Sans l’Europe, un calendrier plus favorable
L’absence de Coupe d’Europe la saison prochaine reste une immense déception pour le club et ses supporters. Mais Gary O’Neil veut aussi y voir une opportunité. Sans match tous les jeudis, Strasbourg pourra davantage travailler, récupérer et préparer ses rencontres de championnat.
« Nous pouvons être comme eux, parce que nous n’aurons pas la distraction de devoir être prêts tous les jeudis pour la Ligue Conférence ou la Ligue Europa. »
Le mot peut paraître fort, car l’Europe a aussi offert au Racing de grandes émotions cette saison. Mais dans l’esprit de l’entraîneur anglais, le raisonnement est clair : sans surcharge européenne, son équipe pourra concentrer toute son énergie sur la Ligue 1.
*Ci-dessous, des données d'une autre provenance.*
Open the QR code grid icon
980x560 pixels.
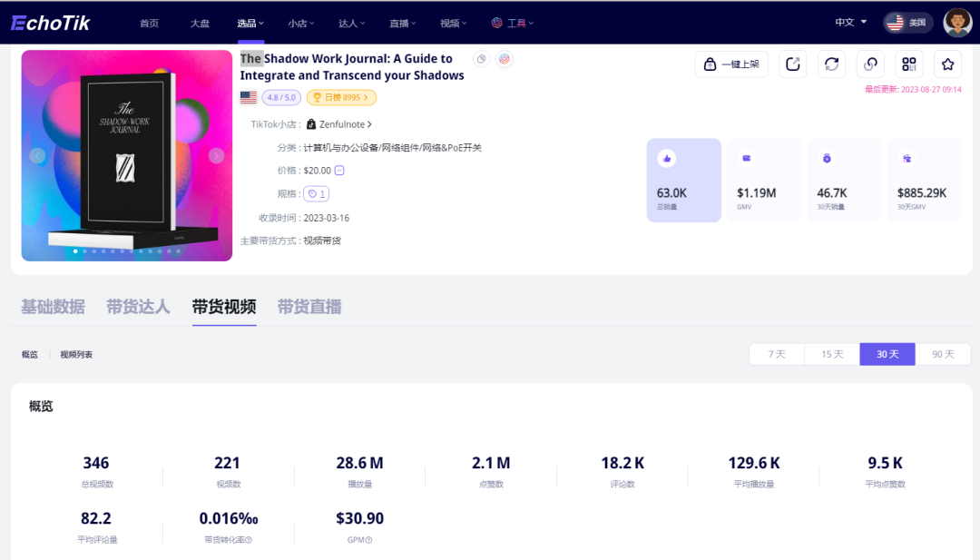(908, 64)
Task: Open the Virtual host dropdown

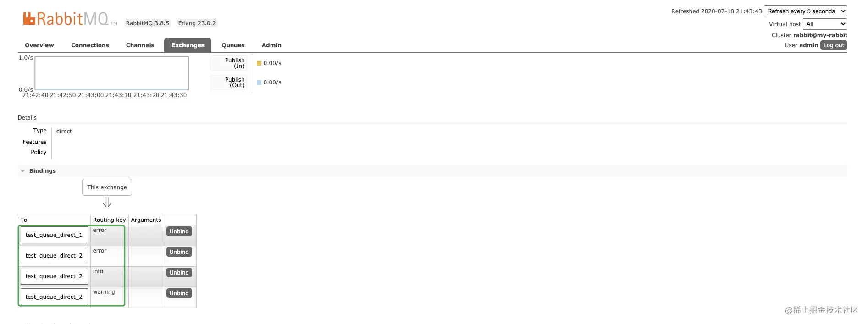Action: point(825,24)
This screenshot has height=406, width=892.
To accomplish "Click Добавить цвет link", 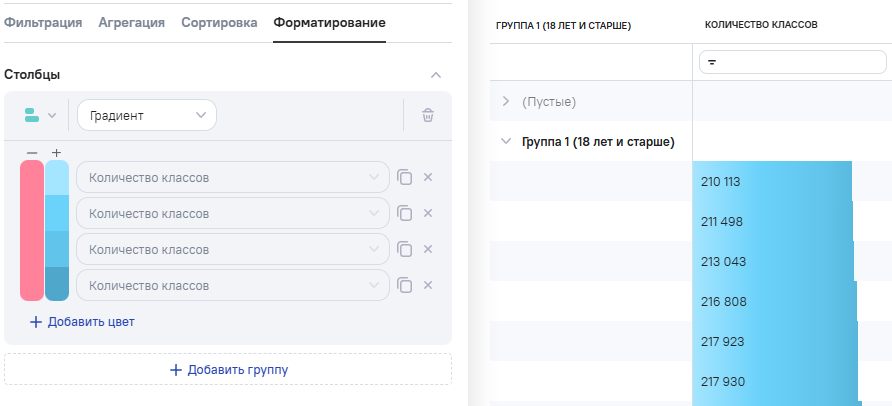I will (82, 322).
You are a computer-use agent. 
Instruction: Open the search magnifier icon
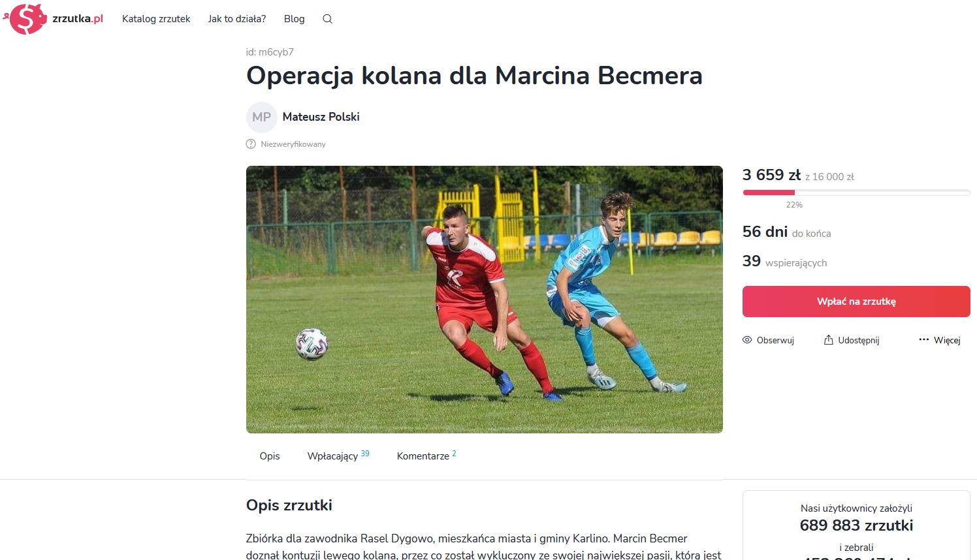pos(327,19)
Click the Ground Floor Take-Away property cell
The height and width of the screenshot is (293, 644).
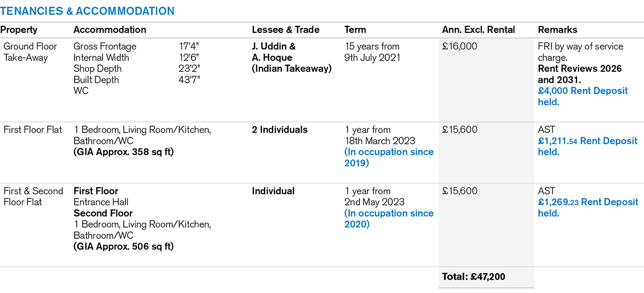[x=27, y=52]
Cette perspective nourrit déjà son ambition pour la saison prochaine. Après une première expérience en cours d’exercice, dans un contexte très particulier, Gary O’Neil aura cette fois une préparation complète, une meilleure connaissance du championnat et l’occasion de façonner davantage son équipe.
Une 8e place frustrante, mais pas anodine
La saison du Racing reste donc paradoxale. Elle laisse un goût amer, parce que Strasbourg a longtemps rêvé de prolonger son aventure européenne. Mais elle confirme aussi que le club s’est installé dans une autre zone du championnat.
Terminer 8e, avec potentiellement 53 points, après avoir disputé deux demi-finales et une campagne européenne, n’a rien d’anodin. Il y a quelques années, ce bilan aurait été accueilli comme une réussite incontestable. Aujourd’hui, il suscite des regrets. C’est peut-être le signe le plus clair que le regard porté sur le Racing a changé.
Strasbourg n’est plus seulement un club qui cherche à se maintenir. C’est désormais une équipe qui pense au top 6, à l’Europe et à la régularité sur le haut de tableau. Gary O’Neil le sait : la prochaine étape sera de transformer cette ambition en résultats sur toute une saison.